JOBS
1. According to the Jason Chorak biography, how many sacks did he record during the 1996 season?
2. In the Jason Chorak biography, reproduce verbatim the passage from "Jason Chorak (born" up to and including "and Football News).".

Jason Chorak (born September 23, 1974) is a former All-American American football linebacker.

Collegiate career
In 1996, he won the Washington Huskies' season award for the defensive L. Wait Rising Lineman Of Year, Pacific-10 Conference's Defensive Player of the Year and College Football All-America Team (by The Sporting News and Football News).

In 1996, he led the team with a single season record of 14.5 sacks and finished his career with 25.5 sacks (a career record that would hold up until 2009).

NFL career
He was selected in the 1998 NFL Draft by the St. Louis Rams in the 7th Round (236th overall) with a compensatory pick. In 1998, he played for the Indianapolis Colts, contributing 1 sack and 3 tackles in 8 games.

Post NFL Career
He played for the XFL's Chicago Enforcers.

Chorak is of Croat origin. His parents are Croatian immigrants.

DATA ROWS
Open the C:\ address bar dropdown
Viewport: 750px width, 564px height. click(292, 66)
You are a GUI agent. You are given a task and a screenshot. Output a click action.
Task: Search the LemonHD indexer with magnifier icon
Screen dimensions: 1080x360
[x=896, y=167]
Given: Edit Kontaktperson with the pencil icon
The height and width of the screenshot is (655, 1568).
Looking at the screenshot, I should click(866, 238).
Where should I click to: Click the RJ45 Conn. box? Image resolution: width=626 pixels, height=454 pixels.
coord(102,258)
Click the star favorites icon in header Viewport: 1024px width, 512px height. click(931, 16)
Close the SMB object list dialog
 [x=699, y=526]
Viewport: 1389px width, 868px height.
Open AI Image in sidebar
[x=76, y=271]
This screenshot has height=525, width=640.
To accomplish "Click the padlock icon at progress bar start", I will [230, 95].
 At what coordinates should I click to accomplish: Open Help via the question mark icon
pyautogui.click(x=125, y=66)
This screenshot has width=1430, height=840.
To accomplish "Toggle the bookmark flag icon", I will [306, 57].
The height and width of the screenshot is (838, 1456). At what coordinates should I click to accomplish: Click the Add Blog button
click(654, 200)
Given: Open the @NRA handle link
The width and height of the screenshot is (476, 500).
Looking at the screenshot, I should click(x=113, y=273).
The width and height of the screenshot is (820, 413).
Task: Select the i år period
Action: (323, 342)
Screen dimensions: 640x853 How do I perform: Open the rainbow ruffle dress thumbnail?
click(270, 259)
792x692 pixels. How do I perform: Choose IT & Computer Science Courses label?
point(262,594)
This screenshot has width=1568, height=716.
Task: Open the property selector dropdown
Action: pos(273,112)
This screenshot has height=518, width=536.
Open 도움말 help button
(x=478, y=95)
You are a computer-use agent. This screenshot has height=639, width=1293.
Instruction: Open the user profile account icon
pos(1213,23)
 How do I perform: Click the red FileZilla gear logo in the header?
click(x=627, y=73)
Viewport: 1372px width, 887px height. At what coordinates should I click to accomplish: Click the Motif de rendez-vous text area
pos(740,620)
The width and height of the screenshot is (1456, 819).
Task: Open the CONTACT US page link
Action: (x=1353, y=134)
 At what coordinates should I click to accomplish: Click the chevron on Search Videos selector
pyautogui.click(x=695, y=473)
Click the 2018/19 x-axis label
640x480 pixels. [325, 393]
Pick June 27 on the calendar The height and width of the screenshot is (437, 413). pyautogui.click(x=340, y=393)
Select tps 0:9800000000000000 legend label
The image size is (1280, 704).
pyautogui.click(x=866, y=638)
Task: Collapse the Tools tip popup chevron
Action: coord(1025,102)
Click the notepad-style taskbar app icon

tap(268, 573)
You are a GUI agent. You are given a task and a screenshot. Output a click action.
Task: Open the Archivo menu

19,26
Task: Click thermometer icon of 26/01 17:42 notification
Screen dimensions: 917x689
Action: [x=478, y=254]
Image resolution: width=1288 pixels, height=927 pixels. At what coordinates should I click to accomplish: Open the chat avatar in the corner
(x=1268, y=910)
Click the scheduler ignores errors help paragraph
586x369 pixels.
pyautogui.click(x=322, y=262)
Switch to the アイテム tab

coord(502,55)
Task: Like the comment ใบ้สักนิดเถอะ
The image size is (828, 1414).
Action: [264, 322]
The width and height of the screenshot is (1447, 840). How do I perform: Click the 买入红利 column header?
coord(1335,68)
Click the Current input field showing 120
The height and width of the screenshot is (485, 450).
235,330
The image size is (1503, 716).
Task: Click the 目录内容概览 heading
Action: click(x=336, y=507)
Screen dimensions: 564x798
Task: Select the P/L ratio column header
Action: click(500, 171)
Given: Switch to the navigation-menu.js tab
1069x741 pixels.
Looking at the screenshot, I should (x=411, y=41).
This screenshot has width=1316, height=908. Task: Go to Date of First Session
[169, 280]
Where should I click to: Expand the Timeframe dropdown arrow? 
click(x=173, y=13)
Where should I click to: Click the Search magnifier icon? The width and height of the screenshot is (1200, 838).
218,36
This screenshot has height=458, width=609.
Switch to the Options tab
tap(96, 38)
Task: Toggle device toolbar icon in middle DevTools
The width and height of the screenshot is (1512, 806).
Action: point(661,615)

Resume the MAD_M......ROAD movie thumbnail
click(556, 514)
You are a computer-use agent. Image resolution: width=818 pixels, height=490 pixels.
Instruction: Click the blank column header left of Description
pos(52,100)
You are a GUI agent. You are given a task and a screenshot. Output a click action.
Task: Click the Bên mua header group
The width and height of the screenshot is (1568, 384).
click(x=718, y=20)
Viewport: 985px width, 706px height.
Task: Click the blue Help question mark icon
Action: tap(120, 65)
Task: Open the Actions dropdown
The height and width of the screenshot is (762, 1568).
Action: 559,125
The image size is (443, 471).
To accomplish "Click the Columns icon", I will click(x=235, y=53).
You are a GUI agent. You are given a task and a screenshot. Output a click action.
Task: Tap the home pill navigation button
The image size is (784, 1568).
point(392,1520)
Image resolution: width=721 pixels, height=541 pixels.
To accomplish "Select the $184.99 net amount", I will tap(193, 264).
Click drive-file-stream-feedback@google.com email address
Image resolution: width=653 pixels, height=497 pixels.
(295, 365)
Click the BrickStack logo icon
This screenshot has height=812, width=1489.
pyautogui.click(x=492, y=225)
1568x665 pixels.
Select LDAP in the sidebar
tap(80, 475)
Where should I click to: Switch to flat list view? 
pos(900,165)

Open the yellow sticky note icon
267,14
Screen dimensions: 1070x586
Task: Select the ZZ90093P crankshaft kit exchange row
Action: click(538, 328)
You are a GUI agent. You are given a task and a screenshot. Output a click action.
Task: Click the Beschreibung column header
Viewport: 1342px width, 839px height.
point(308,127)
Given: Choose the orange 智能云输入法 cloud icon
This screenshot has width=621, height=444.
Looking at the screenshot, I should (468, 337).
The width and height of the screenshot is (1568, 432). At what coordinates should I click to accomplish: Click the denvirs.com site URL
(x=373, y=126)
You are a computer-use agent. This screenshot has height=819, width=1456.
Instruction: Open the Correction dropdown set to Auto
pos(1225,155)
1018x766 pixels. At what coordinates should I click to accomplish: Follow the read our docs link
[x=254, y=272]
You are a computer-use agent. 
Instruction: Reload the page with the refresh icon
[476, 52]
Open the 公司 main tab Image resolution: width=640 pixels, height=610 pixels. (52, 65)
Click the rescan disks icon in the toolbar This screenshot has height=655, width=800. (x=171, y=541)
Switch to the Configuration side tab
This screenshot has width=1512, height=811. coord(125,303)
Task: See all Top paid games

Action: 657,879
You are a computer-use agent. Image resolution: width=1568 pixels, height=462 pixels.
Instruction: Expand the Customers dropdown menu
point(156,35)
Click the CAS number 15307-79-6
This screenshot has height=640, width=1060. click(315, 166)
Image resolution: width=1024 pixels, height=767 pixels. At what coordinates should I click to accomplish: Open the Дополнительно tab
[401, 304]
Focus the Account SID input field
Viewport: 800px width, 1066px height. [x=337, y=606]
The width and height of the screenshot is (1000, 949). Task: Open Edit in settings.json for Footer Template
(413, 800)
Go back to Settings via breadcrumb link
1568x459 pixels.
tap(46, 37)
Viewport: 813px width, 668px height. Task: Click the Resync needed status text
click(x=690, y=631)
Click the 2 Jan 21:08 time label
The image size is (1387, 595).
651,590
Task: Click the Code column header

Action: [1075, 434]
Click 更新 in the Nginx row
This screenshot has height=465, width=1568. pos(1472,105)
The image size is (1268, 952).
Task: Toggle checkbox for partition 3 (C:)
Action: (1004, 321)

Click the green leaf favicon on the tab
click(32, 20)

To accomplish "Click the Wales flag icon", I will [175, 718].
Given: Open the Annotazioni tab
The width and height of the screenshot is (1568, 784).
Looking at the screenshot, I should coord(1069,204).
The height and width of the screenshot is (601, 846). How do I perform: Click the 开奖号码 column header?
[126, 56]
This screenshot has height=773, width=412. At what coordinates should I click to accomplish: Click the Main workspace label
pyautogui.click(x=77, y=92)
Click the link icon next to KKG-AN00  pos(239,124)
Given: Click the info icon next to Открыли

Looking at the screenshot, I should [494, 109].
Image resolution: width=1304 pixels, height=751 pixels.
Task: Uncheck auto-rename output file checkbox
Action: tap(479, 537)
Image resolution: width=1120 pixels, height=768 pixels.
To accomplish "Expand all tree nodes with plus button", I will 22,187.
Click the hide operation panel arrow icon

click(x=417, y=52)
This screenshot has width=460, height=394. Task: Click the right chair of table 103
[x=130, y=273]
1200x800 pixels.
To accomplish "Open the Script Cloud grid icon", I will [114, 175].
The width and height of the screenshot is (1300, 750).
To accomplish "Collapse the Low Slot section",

PER-TASK OUTPUTS
1. He recorded 14.5 sacks, a single-season team record.

2.
Jason Chorak (born September 23, 1974) is a former All-American American football linebacker.

Collegiate career
In 1996, he won the Washington Huskies' season award for the defensive L. Wait Rising Lineman Of Year, Pacific-10 Conference's Defensive Player of the Year and College Football All-America Team (by The Sporting News and Football News).